What is needed> Take the listing below and output it exactly, with no images.
↓
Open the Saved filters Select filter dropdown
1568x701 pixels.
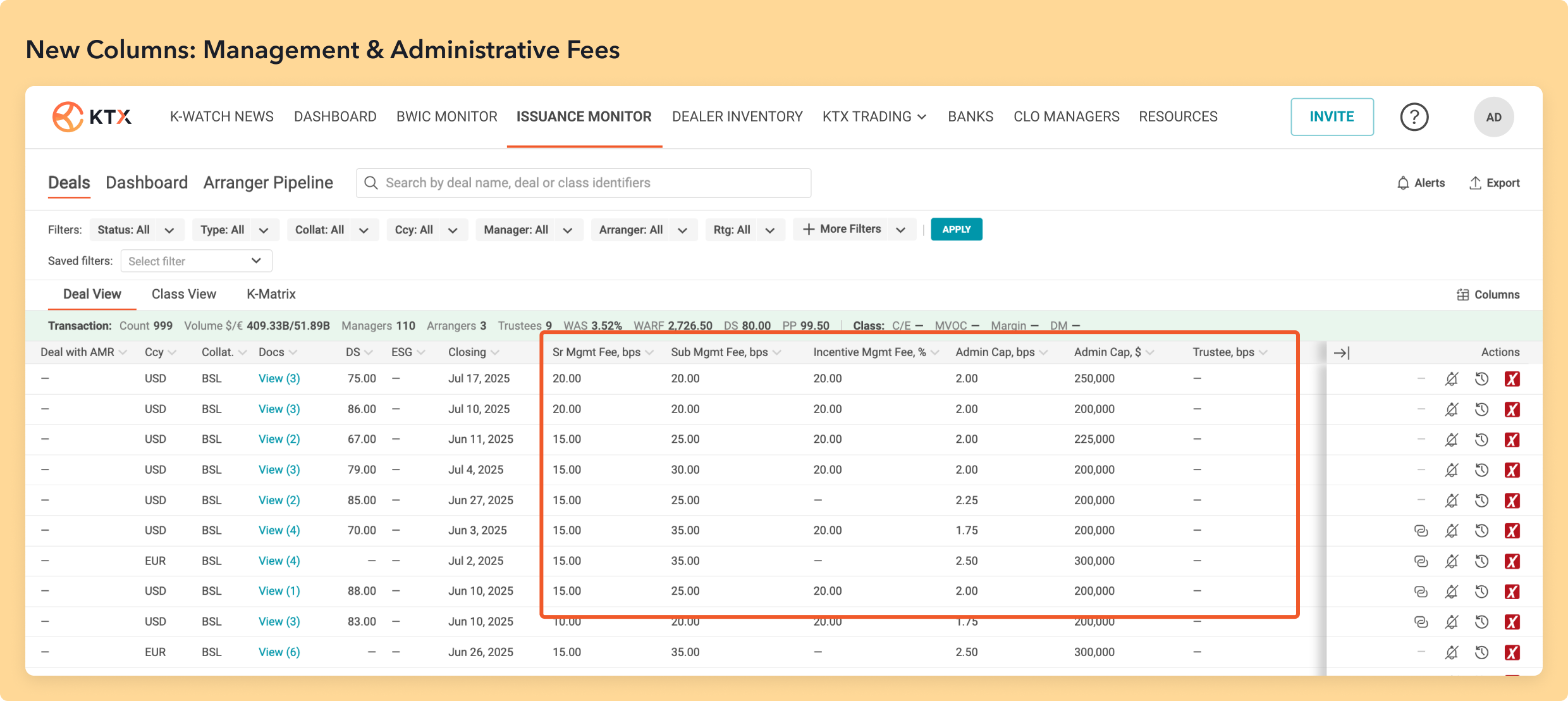(196, 261)
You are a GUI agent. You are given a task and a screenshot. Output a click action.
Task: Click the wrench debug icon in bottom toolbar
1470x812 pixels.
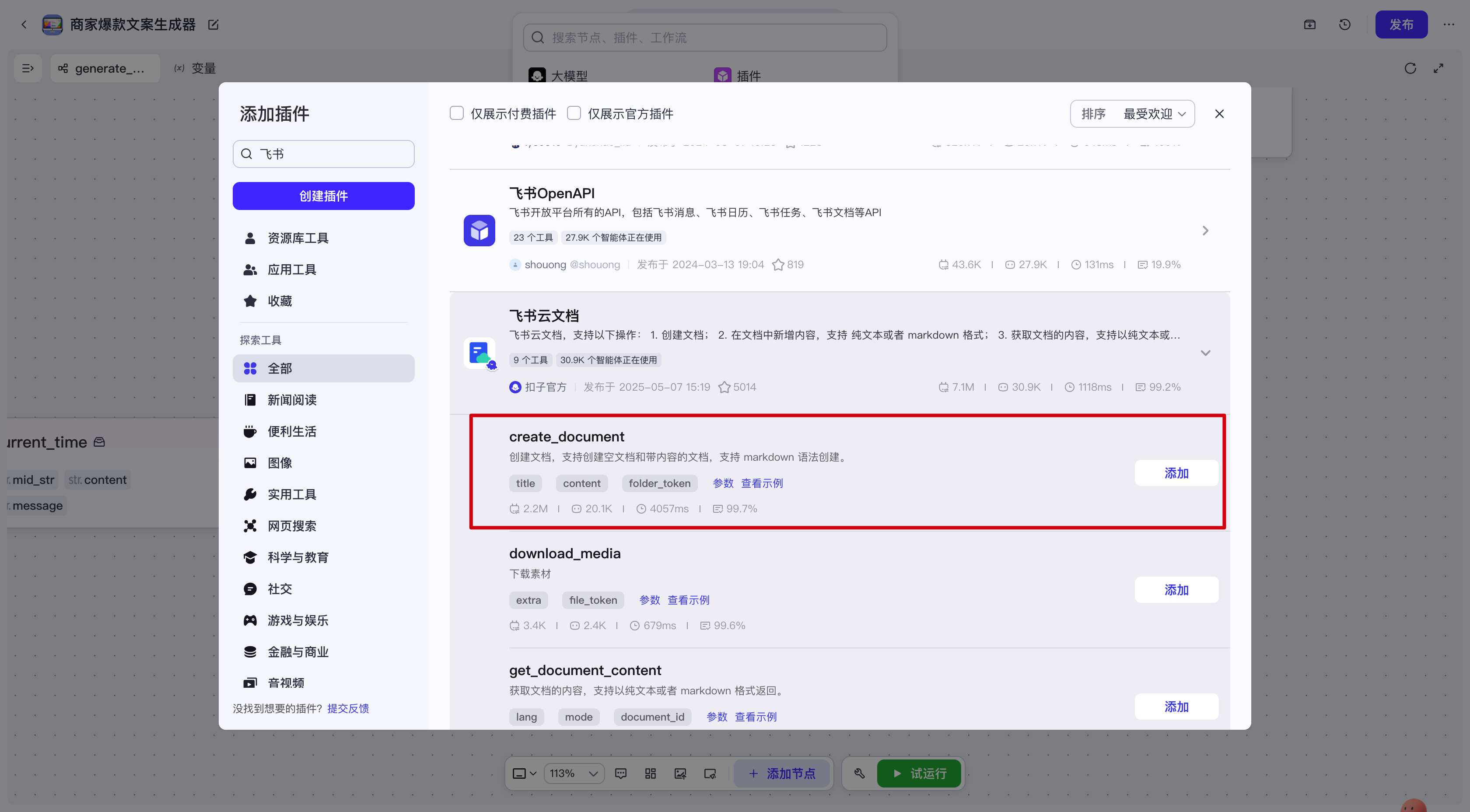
↑
Response below>
Open the Saved filters Select filter dropdown
1568x701 pixels.
(196, 261)
You are a GUI agent. You are given a task and a screenshot. Output a click action.
Task: Click the wrench debug icon in bottom toolbar
1470x812 pixels.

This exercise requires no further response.